Ce débat, sur le caractère de notre intervention en Portugal, avait fourni à M. le ministre des affaires étrangères l'occasion de montrer la France et l'Angleterre agissant de concert pour l'ordre et les institutions constitutionnelles. Il était bien entendu qu'en Portugal, l'Angleterre, la France et l'Espagne ne prenaient pas l'absolutisme sous leur patronage, et que les trois puissances étaient intervenues pour y établir une liberté régulière.

M. Guizot avait reconnu que le gouvernement de Juillet ne pouvait accomplir une autre mission. Là, en effet, est la force morale de la France. Tous les peuples constitutionnels, tous ceux qui veulent conquérir des institutions libérales par des voies pacifiques et légitimes, sont alliés naturels. Rien ne serait plus contraire aux véritables intérêts de la France que d'avoir au-dehors des apparences de complicité avec des tendances absolutistes ou contre-révolutionnaires. C'est ce dont parut convaincue la majorité, qui n'entendit pas sans satisfaction M. Guizot protester que l'intervention en Portugal ne s'était exercée qu'au profit du régime constitutionnel.

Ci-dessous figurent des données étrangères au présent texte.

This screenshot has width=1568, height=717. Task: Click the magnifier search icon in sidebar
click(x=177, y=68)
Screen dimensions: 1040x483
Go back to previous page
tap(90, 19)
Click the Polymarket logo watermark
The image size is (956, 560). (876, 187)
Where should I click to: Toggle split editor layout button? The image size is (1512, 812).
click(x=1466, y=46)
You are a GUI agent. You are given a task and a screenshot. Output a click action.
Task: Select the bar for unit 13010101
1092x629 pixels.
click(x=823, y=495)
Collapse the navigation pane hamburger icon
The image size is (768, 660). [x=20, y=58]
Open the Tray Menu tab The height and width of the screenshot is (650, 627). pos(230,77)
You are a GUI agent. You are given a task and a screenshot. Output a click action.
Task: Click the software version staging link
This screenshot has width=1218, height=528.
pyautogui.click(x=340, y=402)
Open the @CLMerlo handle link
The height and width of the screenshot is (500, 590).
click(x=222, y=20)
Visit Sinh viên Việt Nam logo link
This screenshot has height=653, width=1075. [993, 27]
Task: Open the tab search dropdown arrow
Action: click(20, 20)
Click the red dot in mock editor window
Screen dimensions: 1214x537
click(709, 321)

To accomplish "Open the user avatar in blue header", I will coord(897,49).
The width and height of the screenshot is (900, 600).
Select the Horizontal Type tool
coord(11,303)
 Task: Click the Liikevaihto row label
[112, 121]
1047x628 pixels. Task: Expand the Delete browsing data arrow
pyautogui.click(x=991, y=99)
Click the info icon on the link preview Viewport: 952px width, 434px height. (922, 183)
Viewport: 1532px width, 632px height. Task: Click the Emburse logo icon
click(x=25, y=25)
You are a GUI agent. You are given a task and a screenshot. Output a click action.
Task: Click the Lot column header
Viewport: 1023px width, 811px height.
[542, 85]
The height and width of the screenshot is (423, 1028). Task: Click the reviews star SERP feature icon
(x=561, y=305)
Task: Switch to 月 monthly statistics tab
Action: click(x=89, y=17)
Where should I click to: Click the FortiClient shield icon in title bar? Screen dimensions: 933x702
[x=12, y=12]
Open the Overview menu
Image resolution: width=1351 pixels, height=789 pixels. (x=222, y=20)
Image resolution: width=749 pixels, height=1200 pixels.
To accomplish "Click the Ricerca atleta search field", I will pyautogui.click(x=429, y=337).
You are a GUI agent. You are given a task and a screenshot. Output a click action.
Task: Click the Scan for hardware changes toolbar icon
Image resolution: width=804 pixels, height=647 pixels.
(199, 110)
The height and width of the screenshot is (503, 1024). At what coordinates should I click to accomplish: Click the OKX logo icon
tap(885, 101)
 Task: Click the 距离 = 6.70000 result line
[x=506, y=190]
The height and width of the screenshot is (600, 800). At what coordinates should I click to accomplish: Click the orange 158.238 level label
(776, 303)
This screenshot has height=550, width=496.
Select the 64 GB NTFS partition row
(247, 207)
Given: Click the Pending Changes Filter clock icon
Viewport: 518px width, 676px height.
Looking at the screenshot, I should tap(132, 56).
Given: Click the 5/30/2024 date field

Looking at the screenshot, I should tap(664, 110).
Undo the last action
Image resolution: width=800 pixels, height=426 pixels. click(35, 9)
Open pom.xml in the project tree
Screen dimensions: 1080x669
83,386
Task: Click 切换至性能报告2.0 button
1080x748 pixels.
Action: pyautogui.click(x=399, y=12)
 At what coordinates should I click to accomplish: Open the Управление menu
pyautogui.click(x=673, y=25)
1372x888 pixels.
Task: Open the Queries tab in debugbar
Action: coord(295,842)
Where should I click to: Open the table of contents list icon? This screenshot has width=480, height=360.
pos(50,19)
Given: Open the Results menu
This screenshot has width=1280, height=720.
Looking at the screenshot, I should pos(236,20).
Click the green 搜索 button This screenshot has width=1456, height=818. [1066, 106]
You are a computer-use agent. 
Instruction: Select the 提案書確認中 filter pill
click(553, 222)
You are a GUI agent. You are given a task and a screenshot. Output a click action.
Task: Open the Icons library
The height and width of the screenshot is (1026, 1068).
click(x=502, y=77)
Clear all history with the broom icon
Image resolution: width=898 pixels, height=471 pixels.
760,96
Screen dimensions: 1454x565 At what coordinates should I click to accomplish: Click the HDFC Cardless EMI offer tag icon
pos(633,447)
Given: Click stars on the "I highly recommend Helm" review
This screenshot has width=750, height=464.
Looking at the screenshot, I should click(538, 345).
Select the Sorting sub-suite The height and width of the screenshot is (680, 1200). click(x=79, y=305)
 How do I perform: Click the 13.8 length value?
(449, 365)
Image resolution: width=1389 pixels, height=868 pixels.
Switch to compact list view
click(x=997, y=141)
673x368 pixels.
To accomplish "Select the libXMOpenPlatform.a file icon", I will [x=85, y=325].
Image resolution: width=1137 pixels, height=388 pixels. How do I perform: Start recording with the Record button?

Outre les raisons générales qui découlaient pour elle du traité de 1834, la France avait eu, pour signer le protocole, des motifs plus particuliers, plus conformes aux intérêts de sa politique. Sans doute, son cabinet était animé des meilleurs sentiments pour le gouvernement de la reine de Portugal; mais les affaires de ce pays n'ayant point pour lui une importance directe, il ne cherchait pas à y lutter d'influence avec la GrandeBretagne. La prépondérance anglaise s'exerce sans rivale à Lisbonne, elle y est séculaire, et le cabinet de Saint-James l'a conquise en rattachant les intérêts du Portugal aux siens par les liens les plus étroits. Quant à la France, ce qui devait la préoccuper surtout, c'est qu'un mouvement qui menaçait le

trône de la fille de don Pédro pouvait devenir inquiétant pour celui d'Isabelle II. Les deux jeunes reines sont montées sur le trône en vertu du même principe, et le traité qui leur a garanti l'assistance de la France et de l'Angleterre pour la conservation de leur couronne a exclu les deux prétendants qui la leur disputaient. L'un de ces prétendants ne pouvait s'appuyer sur une insurrection victorieuse, sans que l'autre fût disposé à faire des tentatives semblables.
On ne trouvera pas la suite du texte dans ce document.